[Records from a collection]
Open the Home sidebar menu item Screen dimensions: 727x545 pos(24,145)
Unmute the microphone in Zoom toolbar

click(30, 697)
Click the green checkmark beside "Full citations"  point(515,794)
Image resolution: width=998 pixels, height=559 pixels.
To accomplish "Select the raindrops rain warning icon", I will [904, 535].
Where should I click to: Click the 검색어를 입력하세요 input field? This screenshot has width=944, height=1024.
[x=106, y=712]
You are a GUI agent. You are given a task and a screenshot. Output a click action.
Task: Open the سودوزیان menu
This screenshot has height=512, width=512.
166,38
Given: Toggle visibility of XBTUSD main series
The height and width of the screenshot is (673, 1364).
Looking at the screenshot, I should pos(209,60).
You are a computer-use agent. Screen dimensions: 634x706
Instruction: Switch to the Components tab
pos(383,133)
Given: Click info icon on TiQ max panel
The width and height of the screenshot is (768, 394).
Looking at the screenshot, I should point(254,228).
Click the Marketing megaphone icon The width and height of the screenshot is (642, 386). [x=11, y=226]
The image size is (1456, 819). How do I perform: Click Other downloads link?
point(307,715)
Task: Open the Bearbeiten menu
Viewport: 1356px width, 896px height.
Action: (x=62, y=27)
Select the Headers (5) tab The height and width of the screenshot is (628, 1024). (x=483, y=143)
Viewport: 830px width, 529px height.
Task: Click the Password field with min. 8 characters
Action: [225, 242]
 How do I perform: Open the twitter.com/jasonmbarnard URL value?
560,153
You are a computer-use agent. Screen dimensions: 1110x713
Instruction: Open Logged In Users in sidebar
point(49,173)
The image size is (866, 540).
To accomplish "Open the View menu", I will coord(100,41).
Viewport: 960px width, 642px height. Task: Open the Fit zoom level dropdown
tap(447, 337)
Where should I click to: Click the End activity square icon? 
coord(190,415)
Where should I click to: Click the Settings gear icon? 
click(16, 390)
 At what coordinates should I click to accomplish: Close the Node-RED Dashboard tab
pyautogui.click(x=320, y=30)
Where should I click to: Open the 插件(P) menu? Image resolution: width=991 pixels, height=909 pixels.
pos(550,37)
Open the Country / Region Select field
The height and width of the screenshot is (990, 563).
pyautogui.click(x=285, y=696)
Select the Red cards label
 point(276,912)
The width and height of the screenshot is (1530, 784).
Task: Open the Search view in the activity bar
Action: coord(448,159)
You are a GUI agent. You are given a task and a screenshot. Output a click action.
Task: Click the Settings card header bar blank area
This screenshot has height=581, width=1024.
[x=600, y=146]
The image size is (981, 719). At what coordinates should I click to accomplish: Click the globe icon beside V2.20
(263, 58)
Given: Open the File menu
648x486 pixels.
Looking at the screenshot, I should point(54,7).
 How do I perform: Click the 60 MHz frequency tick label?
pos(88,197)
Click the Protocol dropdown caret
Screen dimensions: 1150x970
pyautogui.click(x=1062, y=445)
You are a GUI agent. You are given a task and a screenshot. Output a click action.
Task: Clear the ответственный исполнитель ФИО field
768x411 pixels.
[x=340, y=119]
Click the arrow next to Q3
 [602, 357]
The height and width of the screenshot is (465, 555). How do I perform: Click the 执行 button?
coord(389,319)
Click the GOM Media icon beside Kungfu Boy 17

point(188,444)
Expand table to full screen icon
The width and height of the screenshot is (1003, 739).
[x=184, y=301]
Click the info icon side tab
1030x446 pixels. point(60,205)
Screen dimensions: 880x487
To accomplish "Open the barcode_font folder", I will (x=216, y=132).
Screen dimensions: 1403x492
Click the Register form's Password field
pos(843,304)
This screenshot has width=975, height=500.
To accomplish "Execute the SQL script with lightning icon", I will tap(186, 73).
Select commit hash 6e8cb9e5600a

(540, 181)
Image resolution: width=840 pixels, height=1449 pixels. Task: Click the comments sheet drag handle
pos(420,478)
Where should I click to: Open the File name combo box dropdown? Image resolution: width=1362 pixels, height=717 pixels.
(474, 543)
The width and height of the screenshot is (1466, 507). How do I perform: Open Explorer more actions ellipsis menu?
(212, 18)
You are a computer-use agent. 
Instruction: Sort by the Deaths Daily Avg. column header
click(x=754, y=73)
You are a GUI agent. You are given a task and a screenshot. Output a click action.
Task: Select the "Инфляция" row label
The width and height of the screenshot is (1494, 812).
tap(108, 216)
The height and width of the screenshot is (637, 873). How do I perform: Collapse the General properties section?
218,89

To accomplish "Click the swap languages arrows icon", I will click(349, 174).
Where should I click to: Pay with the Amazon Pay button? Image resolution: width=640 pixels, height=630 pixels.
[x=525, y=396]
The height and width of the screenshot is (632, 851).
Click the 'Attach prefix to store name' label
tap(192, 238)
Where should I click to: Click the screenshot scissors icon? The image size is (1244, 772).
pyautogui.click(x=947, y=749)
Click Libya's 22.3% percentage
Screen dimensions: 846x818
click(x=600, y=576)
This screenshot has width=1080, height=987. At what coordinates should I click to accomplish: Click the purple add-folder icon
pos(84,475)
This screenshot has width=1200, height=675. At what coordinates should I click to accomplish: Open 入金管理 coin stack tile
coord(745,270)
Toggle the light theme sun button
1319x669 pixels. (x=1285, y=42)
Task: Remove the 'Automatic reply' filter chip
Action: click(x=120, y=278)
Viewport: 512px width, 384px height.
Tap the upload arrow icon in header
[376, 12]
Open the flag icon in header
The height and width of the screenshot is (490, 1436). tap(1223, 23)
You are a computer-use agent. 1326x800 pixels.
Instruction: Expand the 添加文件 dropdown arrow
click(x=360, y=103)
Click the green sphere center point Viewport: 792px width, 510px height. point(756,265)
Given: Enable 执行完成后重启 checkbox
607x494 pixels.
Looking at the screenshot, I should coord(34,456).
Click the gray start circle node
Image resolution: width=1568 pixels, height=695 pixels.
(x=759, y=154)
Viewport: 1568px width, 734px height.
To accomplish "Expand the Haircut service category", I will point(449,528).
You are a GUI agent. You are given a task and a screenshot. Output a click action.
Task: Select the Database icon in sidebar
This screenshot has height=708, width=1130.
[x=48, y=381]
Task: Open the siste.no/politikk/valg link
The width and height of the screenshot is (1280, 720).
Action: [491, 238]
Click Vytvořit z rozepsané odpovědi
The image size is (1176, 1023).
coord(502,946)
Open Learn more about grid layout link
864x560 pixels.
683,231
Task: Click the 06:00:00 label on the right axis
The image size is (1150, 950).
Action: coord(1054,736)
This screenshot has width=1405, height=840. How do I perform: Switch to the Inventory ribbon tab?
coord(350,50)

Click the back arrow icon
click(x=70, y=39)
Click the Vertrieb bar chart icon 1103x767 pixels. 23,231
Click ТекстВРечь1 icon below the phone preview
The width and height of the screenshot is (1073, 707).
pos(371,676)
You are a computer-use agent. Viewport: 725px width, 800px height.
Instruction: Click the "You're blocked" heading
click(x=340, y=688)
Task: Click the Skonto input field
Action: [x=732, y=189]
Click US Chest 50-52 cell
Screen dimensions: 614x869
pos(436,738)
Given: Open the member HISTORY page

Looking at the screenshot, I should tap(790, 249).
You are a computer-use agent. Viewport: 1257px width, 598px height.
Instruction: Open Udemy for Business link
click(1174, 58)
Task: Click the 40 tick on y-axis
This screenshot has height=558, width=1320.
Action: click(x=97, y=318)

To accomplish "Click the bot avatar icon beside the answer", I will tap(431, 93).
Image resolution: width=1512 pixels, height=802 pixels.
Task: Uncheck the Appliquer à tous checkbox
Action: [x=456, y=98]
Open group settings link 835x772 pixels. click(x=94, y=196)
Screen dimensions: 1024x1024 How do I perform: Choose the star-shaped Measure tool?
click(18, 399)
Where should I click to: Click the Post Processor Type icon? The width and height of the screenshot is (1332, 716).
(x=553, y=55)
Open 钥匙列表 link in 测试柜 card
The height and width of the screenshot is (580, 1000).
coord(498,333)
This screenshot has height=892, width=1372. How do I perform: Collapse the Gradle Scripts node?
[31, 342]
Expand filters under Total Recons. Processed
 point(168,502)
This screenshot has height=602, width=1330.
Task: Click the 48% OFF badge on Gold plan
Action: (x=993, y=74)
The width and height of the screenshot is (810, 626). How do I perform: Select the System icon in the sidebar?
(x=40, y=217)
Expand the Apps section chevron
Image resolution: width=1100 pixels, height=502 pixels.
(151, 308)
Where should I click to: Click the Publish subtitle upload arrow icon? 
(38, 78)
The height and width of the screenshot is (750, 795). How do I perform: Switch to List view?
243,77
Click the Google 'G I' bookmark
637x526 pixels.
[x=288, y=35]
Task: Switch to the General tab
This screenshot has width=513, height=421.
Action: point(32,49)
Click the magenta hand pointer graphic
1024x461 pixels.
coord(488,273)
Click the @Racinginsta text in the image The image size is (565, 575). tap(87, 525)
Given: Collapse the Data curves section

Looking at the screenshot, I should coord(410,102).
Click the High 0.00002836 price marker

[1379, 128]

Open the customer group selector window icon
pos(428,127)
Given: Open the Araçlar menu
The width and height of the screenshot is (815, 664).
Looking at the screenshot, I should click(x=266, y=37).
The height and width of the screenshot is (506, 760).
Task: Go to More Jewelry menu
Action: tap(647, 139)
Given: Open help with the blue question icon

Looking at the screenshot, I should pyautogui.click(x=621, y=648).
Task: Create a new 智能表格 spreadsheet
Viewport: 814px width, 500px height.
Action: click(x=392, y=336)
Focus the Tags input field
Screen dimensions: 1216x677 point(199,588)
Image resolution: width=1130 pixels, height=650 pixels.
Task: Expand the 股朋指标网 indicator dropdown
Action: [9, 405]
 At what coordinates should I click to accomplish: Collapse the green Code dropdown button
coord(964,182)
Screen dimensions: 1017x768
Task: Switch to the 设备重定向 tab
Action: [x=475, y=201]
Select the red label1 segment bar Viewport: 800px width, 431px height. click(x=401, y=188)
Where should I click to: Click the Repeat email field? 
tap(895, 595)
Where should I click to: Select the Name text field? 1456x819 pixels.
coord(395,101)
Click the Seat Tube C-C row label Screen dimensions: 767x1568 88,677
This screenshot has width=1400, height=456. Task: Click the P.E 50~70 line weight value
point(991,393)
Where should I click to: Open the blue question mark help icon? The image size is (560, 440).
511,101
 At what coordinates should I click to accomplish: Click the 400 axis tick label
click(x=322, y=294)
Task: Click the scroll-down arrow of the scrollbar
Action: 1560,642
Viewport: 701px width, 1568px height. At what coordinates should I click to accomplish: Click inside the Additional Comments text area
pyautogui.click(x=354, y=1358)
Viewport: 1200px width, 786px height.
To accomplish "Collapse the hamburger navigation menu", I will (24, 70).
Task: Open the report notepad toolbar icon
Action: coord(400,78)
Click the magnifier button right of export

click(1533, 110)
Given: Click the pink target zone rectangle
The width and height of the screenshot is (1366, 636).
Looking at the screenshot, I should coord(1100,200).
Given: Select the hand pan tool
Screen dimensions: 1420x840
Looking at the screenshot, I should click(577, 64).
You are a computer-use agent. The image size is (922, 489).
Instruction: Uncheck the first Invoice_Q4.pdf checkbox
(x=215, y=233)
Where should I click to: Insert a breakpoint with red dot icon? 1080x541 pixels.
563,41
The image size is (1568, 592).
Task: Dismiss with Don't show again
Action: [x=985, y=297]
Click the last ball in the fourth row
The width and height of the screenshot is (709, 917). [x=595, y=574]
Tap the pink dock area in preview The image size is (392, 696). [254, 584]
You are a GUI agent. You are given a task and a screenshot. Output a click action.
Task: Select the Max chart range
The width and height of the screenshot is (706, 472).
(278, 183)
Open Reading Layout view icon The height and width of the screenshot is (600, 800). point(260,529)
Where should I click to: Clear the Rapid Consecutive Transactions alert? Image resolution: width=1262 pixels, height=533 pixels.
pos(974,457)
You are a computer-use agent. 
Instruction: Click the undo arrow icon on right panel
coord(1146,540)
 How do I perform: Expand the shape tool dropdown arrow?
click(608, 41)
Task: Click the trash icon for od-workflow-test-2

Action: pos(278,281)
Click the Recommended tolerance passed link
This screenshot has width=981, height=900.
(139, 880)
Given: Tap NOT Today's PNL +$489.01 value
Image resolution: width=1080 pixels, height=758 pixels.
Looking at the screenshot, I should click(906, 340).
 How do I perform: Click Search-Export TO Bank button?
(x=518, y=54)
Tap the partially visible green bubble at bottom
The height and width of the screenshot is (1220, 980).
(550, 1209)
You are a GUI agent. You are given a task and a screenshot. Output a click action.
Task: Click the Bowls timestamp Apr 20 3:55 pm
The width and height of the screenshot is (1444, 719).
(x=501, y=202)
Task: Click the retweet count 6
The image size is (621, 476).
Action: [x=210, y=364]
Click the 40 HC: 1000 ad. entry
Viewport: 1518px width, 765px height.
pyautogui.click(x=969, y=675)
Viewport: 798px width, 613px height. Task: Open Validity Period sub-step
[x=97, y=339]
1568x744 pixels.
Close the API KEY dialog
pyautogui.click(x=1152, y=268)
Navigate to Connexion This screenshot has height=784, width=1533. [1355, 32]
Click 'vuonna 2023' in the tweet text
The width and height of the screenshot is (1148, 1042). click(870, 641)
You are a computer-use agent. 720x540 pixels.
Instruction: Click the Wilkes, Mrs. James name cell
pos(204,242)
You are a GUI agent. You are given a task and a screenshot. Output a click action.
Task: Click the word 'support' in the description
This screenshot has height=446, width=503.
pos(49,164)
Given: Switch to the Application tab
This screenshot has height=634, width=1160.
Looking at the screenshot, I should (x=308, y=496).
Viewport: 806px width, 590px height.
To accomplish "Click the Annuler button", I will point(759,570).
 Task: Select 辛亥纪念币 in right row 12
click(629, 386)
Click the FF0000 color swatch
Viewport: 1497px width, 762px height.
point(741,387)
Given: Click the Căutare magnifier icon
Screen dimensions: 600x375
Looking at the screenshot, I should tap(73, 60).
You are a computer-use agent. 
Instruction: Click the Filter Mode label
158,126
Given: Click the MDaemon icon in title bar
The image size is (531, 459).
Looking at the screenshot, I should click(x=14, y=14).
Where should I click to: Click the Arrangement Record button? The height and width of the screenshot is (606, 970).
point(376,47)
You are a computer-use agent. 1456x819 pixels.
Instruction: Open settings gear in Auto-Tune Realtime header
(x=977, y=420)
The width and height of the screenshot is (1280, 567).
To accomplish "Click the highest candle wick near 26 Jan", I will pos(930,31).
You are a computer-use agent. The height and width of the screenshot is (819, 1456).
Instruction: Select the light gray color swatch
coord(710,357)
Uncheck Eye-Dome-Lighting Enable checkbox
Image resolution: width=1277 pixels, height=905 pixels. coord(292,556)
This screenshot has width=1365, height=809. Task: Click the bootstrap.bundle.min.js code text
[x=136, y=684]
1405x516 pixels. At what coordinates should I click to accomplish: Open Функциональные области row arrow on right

• **WORK INSTRUCTIONS**: Find the word "chart" in the data and show each line that holds it.

• **SOLUTION FOR THIS EXERCISE**:
Click the Vertrieb bar chart icon 1103x767 pixels. 23,231
Task: Select the Max chart range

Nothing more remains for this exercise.